Ordinarily, I don’t care how much members of the brass make. Success is a beautiful thing, right? And make no mistake. Dimon, Blankfein, and the others have tough jobs. Running a Wall Street institution strikes me as an experience akin to sitting on a colony of mutant hornets with double-barreled stingers. But let’s not confuse Wall Street’s 2009 earnings with brilliant strategic vision. The companies would not be standing without taxpayer-funded rescues.

We’re still getting to the bottom of leverage run amok. But there is no question about one gross miscalculation. Wall Street’s captains, as they considered 2009 compensation, underestimated Main Street’s fury—the white-hot anger over taxpayer-funded bonuses while unemployment hovers around 10 percent. Now, financiers will pay for their insensitivity many times over.
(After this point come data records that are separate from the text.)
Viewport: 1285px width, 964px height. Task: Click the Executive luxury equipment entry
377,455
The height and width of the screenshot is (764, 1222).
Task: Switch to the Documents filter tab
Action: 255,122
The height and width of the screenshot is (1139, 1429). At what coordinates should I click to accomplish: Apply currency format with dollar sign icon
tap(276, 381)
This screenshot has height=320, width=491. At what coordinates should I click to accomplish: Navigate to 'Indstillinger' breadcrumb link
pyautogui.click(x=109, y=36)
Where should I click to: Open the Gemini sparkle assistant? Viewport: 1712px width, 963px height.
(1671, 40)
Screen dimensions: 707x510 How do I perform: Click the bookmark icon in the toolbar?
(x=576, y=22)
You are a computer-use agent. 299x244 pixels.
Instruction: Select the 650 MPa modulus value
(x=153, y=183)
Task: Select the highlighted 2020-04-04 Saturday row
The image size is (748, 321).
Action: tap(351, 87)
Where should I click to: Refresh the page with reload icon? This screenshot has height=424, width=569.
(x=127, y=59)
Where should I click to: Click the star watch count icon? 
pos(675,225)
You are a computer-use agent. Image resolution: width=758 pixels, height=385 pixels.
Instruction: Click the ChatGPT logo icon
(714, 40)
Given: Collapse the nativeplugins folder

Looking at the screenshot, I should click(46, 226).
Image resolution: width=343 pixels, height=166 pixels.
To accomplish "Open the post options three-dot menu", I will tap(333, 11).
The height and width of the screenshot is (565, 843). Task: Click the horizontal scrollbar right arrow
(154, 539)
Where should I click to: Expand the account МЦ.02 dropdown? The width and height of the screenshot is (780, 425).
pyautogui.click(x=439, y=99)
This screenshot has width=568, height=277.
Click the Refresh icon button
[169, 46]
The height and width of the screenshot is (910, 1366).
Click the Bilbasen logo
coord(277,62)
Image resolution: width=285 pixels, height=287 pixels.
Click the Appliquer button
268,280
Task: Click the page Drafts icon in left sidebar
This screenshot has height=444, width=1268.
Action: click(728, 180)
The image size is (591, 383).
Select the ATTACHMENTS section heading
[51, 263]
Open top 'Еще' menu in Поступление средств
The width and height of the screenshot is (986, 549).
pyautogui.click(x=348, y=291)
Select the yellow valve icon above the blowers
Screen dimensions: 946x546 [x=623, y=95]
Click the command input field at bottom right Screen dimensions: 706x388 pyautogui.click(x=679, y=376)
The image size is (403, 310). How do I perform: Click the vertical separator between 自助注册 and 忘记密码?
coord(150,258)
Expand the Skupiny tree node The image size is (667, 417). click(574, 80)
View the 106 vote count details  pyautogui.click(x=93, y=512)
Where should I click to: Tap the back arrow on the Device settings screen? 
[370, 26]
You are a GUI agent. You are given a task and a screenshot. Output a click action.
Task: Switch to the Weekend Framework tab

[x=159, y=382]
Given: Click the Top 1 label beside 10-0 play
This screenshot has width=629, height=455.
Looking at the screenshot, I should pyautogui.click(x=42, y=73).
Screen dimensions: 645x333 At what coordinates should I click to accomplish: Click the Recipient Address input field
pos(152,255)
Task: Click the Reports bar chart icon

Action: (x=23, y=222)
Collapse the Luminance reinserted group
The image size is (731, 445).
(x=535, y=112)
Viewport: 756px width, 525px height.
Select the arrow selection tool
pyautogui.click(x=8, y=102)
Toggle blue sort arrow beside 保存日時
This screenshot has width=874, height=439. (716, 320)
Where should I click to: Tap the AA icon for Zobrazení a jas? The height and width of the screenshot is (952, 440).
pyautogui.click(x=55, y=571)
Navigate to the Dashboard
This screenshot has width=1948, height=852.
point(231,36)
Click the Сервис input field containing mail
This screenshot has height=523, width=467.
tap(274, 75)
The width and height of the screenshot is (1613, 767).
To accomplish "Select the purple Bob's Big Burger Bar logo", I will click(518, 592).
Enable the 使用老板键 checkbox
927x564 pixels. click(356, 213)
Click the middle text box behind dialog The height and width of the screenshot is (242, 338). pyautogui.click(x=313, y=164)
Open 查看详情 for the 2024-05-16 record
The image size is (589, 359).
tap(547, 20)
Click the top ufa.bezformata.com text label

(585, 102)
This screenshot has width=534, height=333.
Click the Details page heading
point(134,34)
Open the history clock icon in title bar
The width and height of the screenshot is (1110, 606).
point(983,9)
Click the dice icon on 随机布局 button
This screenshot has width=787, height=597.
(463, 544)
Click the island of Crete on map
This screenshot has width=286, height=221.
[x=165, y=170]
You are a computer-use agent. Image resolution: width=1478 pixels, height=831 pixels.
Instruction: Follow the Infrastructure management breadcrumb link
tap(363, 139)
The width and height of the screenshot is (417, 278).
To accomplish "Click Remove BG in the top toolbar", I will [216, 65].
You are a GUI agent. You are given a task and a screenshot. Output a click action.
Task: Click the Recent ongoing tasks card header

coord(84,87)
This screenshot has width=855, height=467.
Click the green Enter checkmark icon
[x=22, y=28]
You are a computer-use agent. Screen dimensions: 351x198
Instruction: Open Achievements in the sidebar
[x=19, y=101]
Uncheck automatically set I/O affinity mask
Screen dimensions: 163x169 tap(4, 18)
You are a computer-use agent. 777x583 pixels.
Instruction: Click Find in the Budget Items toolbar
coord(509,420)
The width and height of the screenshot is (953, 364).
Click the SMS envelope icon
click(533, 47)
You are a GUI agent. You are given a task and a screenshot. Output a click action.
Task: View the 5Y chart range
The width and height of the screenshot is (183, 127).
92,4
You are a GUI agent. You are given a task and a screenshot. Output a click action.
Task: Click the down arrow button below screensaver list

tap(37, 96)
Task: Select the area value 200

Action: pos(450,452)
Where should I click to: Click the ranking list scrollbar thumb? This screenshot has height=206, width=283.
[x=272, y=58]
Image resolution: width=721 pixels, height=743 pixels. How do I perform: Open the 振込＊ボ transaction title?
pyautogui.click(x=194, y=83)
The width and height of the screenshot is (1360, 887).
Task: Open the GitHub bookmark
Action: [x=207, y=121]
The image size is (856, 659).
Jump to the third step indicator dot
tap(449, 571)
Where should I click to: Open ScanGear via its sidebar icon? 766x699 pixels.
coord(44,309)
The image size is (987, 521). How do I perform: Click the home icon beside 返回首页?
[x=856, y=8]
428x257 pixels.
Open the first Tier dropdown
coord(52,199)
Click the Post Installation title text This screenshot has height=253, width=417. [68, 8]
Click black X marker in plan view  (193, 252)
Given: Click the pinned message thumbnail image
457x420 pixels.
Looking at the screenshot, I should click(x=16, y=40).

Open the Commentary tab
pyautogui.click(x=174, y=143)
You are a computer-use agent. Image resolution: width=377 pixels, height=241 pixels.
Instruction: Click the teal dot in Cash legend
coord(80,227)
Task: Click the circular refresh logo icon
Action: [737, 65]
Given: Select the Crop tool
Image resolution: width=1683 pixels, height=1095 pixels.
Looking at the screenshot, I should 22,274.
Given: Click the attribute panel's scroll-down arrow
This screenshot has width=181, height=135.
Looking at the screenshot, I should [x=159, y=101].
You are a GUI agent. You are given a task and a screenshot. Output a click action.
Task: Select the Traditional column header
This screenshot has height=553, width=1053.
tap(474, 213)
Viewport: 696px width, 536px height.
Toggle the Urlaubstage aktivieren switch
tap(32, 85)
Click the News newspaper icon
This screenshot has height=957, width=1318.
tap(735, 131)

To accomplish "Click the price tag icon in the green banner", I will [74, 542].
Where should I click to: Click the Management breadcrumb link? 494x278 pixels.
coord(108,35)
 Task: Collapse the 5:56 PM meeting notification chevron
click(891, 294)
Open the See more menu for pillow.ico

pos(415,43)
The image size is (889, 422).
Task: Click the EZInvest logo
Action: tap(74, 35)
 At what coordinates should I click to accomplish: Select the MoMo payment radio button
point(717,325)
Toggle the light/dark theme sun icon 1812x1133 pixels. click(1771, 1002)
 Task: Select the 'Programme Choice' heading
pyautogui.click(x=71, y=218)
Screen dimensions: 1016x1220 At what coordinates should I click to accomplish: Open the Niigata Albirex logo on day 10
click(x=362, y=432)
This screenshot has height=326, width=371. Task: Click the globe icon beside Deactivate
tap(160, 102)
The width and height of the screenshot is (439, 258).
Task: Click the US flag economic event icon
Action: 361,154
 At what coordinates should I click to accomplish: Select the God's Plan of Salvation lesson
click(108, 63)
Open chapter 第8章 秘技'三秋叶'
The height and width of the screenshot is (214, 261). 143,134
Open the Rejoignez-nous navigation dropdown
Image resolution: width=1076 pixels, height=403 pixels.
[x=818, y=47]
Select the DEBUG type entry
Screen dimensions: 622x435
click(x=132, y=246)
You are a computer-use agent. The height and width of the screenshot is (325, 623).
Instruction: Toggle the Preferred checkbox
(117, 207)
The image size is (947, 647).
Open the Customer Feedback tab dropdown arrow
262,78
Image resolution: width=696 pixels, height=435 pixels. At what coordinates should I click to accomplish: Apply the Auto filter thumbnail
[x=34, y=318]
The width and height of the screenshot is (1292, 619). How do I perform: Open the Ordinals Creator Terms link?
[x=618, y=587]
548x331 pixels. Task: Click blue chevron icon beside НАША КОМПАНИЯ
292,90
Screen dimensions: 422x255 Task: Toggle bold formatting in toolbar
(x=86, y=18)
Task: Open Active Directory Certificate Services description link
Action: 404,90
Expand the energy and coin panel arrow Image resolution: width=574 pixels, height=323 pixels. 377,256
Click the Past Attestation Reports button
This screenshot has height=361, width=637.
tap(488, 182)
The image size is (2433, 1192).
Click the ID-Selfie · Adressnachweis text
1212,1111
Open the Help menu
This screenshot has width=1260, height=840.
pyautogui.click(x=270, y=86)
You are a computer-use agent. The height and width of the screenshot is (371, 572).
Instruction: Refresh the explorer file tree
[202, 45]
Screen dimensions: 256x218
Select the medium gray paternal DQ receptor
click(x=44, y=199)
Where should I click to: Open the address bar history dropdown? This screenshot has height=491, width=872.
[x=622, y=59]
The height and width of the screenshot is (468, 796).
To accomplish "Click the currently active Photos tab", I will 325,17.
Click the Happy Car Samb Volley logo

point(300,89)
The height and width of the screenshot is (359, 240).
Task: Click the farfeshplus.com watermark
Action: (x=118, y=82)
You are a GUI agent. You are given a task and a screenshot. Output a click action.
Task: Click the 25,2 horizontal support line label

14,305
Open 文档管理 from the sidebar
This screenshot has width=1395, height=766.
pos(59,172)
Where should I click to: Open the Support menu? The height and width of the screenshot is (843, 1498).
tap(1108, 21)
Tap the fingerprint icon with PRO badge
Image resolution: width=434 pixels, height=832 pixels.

We’re already seeing the potential costs in proposed legislation: $120 billion in levies; an end to private equity investments; an end to prop desks; 50 percent taxes on bonuses; and the beatings go on. The punishments, whatever form they take, will change the business models of our financial institutions forever. I hope for the better. The jury is out.

Isn’t the real issue trust? The government can penalize Wall Street all day long. Hey, it’s what nations do to North Korea. But economic sanctions, however severe, won’t change the way Americans feel. Wall Street’s CEOs seem indifferent to the financial duress many Americans are suffering. Can we ever trust them with our money again?

Before and after Bonus Watch last weekend, I spent time with Bill Binnie who is running in New Hampshire’s Republican primary for the US Senate. Bill understands both financial circles and the need for jobs. I asked him if there is any way for Wall Street to recoup our nation’s trust. He came back with the best idea I’ve heard yet.

Bill suggested that bankers donate their bonuses to rehabilitation centers for wounded members of the armed forces—in New Hampshire and elsewhere. Too many of our soldiers, many of them kids, are coming home minus their limbs, minus their eyes. Many of them suffer traumas that will govern their lives forever. The need for care, regrettably, is outstripping the supply.

I like Bill’s idea. It’s good for our soldiers. And frankly, it’s great for our economic health if bankers rejoin us on planet earth. I hope his idea gains traction in New Hampshire and beyond.

So, Wall Street, instead of unleashing all your spokes-thugs and lobbyists on DC. Instead of pretending your 2009 bonuses show restraint. Instead of ignoring your huge payments to non-CEOs. Why don’t you shut up and cut checks to our wounded vets? And don’t namby-pamby us with lame excuses about taking payment in shares. That’s a croc.